== Extracted data ==
>>>
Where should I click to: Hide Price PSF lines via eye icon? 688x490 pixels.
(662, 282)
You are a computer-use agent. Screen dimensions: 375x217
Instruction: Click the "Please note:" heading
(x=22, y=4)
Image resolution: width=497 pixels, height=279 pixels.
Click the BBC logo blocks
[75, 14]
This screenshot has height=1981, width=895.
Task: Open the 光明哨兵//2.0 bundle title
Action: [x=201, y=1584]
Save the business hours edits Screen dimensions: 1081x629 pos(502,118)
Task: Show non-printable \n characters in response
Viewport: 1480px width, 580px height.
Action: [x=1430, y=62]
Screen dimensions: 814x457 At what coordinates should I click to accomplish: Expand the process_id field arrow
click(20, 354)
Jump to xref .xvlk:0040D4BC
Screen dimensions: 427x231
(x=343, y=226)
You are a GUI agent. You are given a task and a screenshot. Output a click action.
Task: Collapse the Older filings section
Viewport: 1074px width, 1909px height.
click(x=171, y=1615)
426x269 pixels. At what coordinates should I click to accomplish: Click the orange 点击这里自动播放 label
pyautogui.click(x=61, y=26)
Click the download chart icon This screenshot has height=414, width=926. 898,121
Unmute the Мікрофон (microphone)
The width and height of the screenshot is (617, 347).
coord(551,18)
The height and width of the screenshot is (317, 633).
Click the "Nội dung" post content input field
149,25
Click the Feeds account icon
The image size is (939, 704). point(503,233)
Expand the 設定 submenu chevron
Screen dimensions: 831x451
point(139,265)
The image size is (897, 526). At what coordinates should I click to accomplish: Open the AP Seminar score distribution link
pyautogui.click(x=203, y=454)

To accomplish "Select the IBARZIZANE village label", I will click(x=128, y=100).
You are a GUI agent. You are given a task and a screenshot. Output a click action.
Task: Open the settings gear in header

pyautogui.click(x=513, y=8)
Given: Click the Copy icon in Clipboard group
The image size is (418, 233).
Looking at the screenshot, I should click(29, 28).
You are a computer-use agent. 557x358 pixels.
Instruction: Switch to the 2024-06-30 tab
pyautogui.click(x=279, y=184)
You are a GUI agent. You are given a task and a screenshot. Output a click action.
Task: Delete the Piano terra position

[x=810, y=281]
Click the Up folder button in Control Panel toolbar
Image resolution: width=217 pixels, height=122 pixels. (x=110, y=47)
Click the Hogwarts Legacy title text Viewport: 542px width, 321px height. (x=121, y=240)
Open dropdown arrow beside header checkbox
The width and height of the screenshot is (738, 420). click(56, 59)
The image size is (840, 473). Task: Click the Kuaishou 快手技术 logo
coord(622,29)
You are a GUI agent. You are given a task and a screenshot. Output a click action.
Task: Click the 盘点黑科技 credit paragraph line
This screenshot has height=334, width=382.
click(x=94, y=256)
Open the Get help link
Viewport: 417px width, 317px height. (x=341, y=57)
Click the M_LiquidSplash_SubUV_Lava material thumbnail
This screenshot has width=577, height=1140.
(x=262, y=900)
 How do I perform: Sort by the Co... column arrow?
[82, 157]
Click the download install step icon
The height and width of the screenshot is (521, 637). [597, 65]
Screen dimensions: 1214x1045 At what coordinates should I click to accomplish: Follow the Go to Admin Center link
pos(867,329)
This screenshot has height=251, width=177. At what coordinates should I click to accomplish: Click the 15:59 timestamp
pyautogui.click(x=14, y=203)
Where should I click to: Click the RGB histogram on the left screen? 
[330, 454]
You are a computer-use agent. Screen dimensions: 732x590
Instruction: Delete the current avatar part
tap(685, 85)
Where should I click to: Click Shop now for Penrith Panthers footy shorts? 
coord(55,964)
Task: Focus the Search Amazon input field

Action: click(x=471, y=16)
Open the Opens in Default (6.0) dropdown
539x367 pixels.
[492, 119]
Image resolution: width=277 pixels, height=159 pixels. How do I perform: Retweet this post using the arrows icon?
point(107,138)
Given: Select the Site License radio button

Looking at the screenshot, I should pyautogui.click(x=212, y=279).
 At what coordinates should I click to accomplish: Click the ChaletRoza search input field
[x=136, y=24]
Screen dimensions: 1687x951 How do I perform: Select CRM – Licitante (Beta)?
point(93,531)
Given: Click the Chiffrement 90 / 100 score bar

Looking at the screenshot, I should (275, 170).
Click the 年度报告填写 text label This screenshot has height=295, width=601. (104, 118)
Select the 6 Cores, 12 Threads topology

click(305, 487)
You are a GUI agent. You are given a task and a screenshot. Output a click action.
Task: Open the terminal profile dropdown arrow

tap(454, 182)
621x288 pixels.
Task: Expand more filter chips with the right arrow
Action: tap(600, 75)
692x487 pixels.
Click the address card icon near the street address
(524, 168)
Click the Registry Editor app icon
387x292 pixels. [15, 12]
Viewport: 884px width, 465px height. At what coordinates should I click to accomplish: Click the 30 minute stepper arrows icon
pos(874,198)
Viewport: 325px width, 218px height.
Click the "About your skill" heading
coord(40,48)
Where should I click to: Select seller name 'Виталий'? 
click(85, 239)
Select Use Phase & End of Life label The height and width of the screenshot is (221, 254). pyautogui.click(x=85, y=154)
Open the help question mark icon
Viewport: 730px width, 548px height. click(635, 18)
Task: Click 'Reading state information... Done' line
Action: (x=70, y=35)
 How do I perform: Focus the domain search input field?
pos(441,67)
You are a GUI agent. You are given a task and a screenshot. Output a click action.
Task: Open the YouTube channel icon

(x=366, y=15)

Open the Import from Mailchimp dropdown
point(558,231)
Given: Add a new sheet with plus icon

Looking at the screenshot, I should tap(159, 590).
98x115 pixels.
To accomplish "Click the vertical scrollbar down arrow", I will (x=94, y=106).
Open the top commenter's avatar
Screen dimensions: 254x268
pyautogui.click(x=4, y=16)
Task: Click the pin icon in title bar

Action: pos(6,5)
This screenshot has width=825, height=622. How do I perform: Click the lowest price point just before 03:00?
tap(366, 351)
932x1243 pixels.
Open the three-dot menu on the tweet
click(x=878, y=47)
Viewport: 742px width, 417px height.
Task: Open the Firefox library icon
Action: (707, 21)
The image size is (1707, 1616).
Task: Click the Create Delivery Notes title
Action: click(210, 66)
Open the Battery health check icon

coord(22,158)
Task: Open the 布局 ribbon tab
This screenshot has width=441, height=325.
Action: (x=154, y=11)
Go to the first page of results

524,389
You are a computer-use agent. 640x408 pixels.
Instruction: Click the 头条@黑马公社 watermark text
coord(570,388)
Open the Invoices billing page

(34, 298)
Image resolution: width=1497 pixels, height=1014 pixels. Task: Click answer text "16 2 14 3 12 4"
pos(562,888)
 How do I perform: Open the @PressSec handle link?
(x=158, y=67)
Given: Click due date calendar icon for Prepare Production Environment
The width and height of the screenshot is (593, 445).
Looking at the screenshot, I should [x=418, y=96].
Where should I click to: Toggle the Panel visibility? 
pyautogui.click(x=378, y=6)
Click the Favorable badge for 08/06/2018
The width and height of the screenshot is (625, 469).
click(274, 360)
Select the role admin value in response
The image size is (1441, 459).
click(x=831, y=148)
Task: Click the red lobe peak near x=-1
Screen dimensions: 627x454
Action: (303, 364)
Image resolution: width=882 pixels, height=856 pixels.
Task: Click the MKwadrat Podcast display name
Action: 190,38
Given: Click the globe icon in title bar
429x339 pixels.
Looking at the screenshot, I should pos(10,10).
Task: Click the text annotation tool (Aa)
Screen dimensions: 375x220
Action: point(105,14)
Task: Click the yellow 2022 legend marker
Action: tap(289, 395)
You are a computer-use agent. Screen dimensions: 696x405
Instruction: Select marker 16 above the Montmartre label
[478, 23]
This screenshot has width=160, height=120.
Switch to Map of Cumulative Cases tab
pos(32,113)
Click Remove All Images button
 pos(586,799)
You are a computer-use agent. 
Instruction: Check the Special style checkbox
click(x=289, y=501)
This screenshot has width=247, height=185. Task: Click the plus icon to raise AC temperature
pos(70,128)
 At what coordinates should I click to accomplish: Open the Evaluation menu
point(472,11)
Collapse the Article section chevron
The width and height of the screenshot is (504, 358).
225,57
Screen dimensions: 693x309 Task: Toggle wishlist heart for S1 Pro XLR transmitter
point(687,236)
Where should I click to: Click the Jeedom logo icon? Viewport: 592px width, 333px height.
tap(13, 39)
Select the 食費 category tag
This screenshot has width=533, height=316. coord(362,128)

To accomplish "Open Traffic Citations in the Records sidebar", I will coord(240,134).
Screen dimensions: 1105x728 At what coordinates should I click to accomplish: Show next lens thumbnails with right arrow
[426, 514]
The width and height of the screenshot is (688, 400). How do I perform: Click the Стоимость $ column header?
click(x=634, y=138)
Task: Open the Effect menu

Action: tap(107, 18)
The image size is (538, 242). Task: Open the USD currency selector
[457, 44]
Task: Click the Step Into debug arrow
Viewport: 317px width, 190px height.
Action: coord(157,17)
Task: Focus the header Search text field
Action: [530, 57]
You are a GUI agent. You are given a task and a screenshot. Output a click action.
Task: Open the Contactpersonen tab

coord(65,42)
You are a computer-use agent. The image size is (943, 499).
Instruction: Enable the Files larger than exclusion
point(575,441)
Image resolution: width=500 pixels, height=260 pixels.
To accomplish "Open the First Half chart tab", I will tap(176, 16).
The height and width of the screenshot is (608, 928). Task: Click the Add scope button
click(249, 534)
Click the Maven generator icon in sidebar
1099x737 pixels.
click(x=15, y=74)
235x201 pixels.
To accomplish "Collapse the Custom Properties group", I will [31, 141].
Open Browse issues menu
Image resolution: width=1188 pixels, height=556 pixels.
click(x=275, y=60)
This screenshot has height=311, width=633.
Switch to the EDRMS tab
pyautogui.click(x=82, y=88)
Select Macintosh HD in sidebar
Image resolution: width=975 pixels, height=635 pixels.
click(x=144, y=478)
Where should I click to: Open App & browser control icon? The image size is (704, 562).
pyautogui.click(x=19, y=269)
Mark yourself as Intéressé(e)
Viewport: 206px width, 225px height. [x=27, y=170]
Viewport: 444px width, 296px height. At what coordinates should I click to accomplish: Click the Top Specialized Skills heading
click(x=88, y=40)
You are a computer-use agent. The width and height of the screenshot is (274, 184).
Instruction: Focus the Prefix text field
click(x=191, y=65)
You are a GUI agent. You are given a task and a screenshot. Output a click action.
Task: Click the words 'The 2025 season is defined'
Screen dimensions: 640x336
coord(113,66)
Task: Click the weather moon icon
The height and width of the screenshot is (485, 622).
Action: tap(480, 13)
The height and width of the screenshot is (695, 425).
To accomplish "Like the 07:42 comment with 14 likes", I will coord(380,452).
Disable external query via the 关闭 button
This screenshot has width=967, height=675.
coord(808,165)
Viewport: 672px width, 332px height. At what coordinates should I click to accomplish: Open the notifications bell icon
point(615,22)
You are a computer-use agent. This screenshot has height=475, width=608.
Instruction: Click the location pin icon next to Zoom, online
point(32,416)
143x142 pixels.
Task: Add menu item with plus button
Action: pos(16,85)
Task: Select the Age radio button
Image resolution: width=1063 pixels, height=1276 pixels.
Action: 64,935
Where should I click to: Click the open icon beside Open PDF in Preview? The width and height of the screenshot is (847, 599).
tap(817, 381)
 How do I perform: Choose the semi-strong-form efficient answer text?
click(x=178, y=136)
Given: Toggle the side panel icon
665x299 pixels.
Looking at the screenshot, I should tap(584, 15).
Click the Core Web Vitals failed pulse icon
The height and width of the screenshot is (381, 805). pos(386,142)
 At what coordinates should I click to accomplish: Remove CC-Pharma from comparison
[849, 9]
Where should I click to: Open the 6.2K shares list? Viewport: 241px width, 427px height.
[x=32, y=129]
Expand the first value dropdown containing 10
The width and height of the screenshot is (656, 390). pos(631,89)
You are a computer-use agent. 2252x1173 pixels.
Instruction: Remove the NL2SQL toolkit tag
<<<
== Prompt ==
Each line in the entries above that includes the string "chart" should be extracted.

== Solved problem ==
Click the download chart icon This screenshot has height=414, width=926. 898,121
To accomplish "Open the First Half chart tab", I will tap(176, 16).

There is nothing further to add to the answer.